Abstract The low-resolution structure of casein (CN) clusters in sodium caseinate (NaCas) solution and its conformational dynamics were obtained by size-exclusion chromatography (SEC), analytical ultracentrifugation (AUC), small-angle X-ray scattering (SAXS), and molecular dynamics (MD) simulations. The results of sodium dodecyl sulfate–polyacrylamide gel electrophoresis (SDS-PAGE) and native PAGE revealed that the casein clusters consisted predominantly of α- and β-CN complexes, and a trace amount of κ-CN. The AUC analysis indicated that the casein clusters were composed of 34.6% of casein monomers, 19.2%, 20.4%, and 25.8% of complexes with molar weight (Mw) of ~50.3, ~70.6, and ~133 kDa, respectively.

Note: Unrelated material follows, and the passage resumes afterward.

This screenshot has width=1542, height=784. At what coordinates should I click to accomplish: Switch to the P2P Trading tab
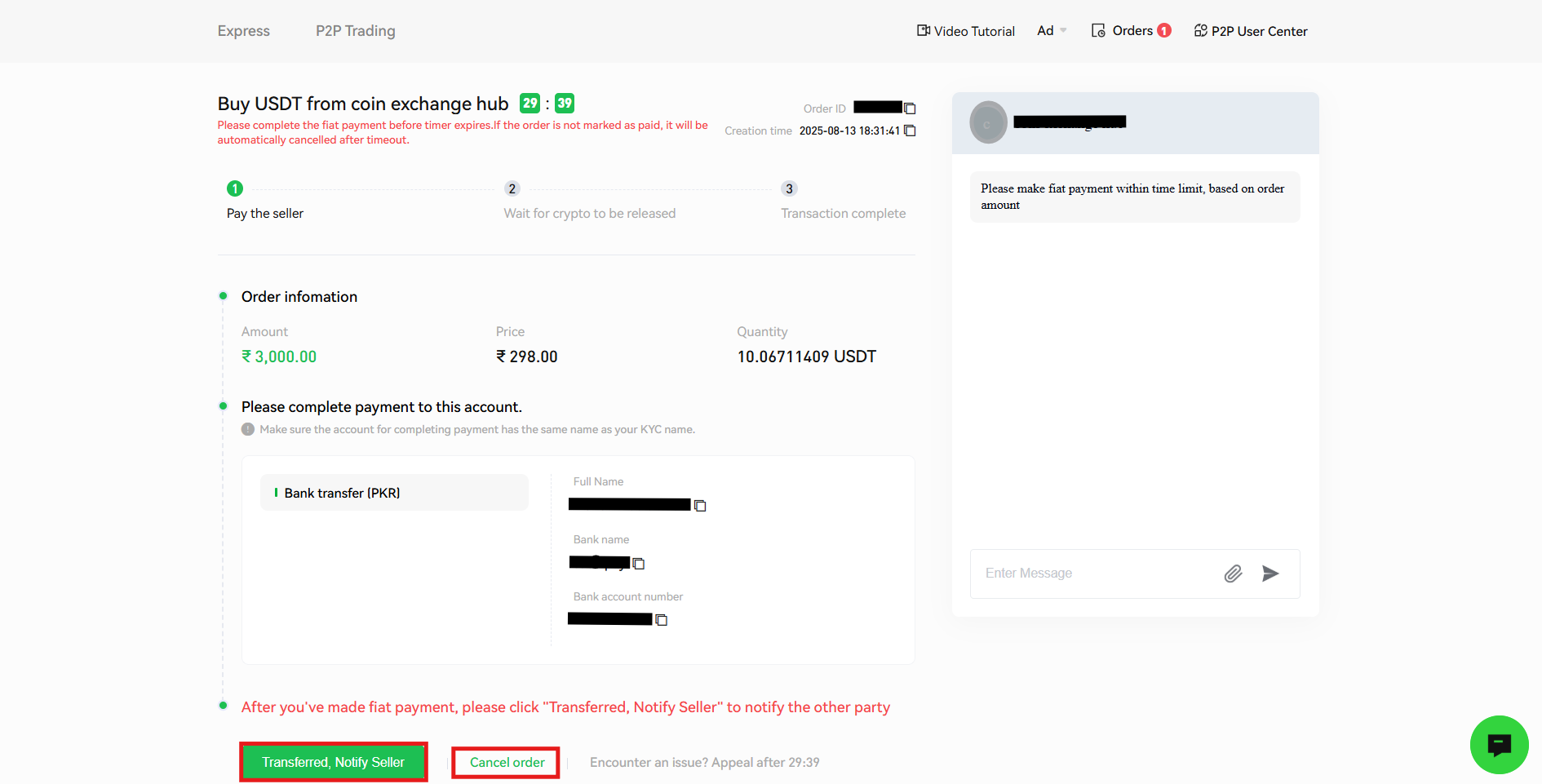[x=356, y=30]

The volume fractions of components in casein clusters were quantified as 64.3% of αs1-β-αs2-CN, 22.3% of αs1-CN, 8.5% of αs2-CN, and 4.4% of αs1-αs2-CN, respectively. The ensemble optimization method (EOM) gave a fitting result where αs1-β-αs2-CN species coexisted in ~35.3% under compact conformation and ~64.7% in elongated conformation in solution. The three-dimensional structures of αs1-β-αs2-CN from EOM showed a good overlay on the casein clusters ab initio model obtained from DAMMIN and DAMMIX program. MD simulations revealed that αs1-β-αs2-CN underwent a conformational change from the elongated state into the compact state within the initial 200 ns of simulations. The addition of nonionic surfactants affected little the backbone-to-backbone interactions in the formation of the casein clusters. We propose that αs1-CN, β-CN, αs2-CN, and κ-CN associated in consecutive steps into casein clusters, and a trace of κ-CN may be located at the surface of the assemblies limiting the growth of casein aggregates.